Now as for now why uploads have dropped. Yes sometims its laziness/business(college full-time and work part-time) but often I draw the same if not more. Its just now I have higher standards. I hate what I draw. here I am now on draft 5 of a drawing just because each time something bothered me. Eventually I tear the drawings all up and out of frustration I give up. Draft one might have had the face poor so I focus on that but then the pose is way off so draft three remedies that but now I started too high up on the picture so I redraw it so its in the right place so draft 4 seems perfect but then a stubborn, heavy mark wont erase so onto draft five where now the leg is wrong and the hair is poor so draft six beings. And you get the idea. I used to be proud of my work but now it almost repulses me as I put so much effort into a piece and then it looks awful to me. 
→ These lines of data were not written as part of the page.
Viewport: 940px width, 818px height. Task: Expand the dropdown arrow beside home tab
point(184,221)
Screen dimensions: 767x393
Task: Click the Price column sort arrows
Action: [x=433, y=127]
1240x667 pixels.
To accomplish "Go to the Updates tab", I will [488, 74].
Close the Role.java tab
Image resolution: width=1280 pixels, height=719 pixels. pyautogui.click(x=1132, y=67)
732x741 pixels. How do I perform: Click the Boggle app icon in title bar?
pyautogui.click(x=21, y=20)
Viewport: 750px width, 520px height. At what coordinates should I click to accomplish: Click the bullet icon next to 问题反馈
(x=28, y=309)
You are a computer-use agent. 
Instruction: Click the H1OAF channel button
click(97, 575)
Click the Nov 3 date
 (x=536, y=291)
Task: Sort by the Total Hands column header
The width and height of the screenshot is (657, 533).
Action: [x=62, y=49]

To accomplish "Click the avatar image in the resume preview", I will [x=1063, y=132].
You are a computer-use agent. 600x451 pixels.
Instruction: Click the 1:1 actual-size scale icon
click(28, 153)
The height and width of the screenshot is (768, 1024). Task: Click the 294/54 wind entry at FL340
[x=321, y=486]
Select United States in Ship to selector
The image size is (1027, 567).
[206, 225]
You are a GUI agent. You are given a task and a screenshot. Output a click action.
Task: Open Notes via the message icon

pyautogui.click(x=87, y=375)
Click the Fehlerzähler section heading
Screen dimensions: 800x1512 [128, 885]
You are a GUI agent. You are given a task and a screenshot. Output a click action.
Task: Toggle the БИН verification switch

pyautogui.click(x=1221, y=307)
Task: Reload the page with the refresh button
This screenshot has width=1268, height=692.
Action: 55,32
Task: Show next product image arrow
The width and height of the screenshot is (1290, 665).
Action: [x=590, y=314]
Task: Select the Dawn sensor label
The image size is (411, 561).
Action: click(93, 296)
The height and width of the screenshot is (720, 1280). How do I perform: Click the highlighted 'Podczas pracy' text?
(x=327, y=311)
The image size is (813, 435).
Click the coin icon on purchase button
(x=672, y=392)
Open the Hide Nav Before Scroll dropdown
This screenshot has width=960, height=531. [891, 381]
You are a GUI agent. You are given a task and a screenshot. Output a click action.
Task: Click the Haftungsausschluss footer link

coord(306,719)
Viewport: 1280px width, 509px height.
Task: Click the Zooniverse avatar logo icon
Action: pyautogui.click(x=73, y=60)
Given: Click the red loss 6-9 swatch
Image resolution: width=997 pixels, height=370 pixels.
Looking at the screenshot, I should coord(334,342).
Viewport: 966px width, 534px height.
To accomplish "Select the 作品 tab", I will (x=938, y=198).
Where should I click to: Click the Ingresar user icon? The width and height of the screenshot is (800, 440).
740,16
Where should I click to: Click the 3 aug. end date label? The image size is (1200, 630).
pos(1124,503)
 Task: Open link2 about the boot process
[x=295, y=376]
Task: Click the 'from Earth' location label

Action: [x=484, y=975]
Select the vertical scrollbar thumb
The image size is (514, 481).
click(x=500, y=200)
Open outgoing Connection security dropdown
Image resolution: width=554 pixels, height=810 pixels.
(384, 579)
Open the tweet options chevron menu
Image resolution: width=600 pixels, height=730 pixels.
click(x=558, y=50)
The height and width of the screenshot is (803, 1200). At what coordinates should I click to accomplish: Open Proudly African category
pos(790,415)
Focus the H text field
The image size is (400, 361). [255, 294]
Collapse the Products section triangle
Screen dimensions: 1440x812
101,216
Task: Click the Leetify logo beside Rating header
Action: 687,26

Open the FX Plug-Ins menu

    So in other words I raised my standards but cannot always deliver. I also want to branch out more; I love my OCs to death but even I can admit that a limit is not helping me. SO trying to mix back in some diversity. Some fanart, some guys, maybe even a few different styles than just my "normal" or "usual" which is a modified HOTD(High School of the Dead) style with cartoon anime elements thrown in and an (over)emphasis on the face. I would like to mix it up a bit! And be here more!
    So if you read to here thank you and just leave a comment, send me a note, etc, anything with the word "hair" thrown in so I know, k? Feel free to start a conversation with me right now as I miss so many of you and would love to meet even more! Thanks for reading and here is to better days/experiences!(smily face)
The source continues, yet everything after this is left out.